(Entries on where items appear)
"""
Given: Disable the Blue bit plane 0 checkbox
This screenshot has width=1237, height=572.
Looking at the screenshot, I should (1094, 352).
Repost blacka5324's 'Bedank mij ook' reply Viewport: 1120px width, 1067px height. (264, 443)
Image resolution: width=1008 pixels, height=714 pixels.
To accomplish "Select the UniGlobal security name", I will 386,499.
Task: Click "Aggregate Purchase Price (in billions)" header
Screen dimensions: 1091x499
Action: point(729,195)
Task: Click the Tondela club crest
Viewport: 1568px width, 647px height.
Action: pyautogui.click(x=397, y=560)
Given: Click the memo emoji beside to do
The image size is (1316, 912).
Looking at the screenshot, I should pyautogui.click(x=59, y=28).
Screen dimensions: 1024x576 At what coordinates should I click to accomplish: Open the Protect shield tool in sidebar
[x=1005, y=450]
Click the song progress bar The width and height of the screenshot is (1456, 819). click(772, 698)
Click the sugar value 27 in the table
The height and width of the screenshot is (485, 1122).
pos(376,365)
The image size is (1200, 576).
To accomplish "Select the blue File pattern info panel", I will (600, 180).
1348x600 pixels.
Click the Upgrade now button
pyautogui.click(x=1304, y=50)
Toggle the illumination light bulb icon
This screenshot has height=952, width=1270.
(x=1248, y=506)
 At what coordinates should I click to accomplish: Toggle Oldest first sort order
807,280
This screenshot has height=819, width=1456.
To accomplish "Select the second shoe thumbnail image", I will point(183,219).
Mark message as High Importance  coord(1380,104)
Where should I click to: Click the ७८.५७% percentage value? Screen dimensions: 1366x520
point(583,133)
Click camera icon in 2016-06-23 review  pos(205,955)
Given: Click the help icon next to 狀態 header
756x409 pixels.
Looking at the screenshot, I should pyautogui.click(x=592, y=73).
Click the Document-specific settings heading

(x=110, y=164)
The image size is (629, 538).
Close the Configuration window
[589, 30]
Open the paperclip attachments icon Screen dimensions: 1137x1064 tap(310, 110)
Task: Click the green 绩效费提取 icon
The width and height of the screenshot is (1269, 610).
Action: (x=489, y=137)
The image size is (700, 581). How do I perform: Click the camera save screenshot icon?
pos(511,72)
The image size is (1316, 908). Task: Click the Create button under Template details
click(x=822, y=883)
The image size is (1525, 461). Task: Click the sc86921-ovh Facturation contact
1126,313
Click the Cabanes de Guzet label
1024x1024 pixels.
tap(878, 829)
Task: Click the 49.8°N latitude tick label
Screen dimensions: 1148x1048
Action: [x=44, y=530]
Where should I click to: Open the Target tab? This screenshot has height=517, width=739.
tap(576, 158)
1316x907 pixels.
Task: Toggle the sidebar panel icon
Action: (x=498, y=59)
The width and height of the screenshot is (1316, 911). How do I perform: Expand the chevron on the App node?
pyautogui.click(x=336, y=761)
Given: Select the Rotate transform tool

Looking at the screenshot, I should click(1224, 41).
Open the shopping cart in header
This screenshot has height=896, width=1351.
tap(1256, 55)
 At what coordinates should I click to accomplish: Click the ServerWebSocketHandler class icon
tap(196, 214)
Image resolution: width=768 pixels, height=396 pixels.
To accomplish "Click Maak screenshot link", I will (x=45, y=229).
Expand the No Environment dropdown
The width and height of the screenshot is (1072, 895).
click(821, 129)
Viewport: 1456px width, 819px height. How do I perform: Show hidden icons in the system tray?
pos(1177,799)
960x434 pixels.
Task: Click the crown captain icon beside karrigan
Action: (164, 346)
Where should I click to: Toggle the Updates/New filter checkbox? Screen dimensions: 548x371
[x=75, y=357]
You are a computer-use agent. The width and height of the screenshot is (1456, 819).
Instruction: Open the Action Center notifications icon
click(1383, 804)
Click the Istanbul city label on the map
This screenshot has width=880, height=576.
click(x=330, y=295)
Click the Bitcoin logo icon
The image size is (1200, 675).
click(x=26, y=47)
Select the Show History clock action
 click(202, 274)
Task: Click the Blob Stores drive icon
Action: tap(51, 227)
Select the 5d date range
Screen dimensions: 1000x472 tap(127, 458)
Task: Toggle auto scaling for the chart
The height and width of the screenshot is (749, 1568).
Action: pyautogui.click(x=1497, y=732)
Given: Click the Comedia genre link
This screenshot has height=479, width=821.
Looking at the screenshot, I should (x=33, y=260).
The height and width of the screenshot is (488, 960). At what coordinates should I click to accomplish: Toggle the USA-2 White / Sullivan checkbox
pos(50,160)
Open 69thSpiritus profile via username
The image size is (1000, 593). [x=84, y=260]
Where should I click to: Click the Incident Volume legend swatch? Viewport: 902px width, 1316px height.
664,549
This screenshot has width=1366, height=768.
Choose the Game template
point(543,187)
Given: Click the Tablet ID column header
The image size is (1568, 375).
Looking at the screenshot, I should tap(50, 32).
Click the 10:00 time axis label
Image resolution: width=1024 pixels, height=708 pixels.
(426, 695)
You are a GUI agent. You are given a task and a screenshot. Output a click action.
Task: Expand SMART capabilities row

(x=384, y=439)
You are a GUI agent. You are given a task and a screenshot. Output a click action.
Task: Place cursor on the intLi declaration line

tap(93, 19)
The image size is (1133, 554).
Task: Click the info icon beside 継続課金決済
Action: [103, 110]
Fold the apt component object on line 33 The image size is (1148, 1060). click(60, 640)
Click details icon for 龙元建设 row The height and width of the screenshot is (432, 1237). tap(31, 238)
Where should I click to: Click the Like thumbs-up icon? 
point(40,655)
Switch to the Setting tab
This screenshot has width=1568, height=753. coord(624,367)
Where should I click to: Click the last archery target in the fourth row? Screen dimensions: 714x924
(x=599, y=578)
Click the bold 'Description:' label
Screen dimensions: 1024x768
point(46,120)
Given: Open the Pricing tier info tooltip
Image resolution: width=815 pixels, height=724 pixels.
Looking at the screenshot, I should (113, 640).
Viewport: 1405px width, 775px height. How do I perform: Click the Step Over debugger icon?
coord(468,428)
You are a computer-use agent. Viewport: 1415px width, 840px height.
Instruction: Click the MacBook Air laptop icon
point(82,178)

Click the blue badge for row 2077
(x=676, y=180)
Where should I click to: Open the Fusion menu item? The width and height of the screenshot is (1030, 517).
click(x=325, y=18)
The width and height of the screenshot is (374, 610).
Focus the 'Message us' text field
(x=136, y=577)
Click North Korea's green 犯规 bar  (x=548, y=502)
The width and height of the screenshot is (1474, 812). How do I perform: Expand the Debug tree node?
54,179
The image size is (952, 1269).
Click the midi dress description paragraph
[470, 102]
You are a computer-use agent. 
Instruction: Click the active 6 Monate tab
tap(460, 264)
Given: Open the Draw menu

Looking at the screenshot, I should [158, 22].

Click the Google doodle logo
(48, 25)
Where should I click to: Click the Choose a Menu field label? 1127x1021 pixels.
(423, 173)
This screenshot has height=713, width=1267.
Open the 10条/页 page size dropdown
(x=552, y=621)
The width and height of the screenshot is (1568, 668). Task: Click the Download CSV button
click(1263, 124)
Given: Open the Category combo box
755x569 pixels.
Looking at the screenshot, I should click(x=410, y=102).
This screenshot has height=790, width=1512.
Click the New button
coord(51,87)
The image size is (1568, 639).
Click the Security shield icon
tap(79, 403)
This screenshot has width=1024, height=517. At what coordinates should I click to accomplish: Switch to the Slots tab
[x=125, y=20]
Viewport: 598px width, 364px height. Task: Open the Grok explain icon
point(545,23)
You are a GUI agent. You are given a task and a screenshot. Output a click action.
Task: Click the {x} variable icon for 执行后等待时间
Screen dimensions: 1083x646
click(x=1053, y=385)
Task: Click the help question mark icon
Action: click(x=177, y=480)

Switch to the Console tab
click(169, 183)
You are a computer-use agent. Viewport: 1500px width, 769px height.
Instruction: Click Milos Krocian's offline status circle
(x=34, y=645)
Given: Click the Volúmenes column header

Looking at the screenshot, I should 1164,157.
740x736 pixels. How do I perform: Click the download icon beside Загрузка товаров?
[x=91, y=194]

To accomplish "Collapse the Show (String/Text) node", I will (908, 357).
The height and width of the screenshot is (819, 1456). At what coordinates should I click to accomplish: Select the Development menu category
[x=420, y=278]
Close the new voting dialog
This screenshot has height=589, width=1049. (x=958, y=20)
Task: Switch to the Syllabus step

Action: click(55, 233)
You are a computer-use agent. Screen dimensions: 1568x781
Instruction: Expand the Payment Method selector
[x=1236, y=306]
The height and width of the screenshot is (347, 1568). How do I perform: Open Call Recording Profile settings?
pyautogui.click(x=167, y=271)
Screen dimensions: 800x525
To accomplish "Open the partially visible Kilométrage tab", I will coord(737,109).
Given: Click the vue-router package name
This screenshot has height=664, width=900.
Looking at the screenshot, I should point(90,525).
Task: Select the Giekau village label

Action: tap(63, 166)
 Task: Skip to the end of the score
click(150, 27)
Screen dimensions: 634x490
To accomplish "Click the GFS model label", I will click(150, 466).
"""
**GIVEN TASK:** Change "checkbox" to "check box" in the data from its first line through the line containing "Action: point(729,195)", keeping everything else the same. Return only those lines.

**ANSWER TO THIS EXERCISE:**
Given: Disable the Blue bit plane 0 check box
This screenshot has width=1237, height=572.
Looking at the screenshot, I should (1094, 352).
Repost blacka5324's 'Bedank mij ook' reply Viewport: 1120px width, 1067px height. (264, 443)
Image resolution: width=1008 pixels, height=714 pixels.
To accomplish "Select the UniGlobal security name", I will 386,499.
Task: Click "Aggregate Purchase Price (in billions)" header
Screen dimensions: 1091x499
Action: point(729,195)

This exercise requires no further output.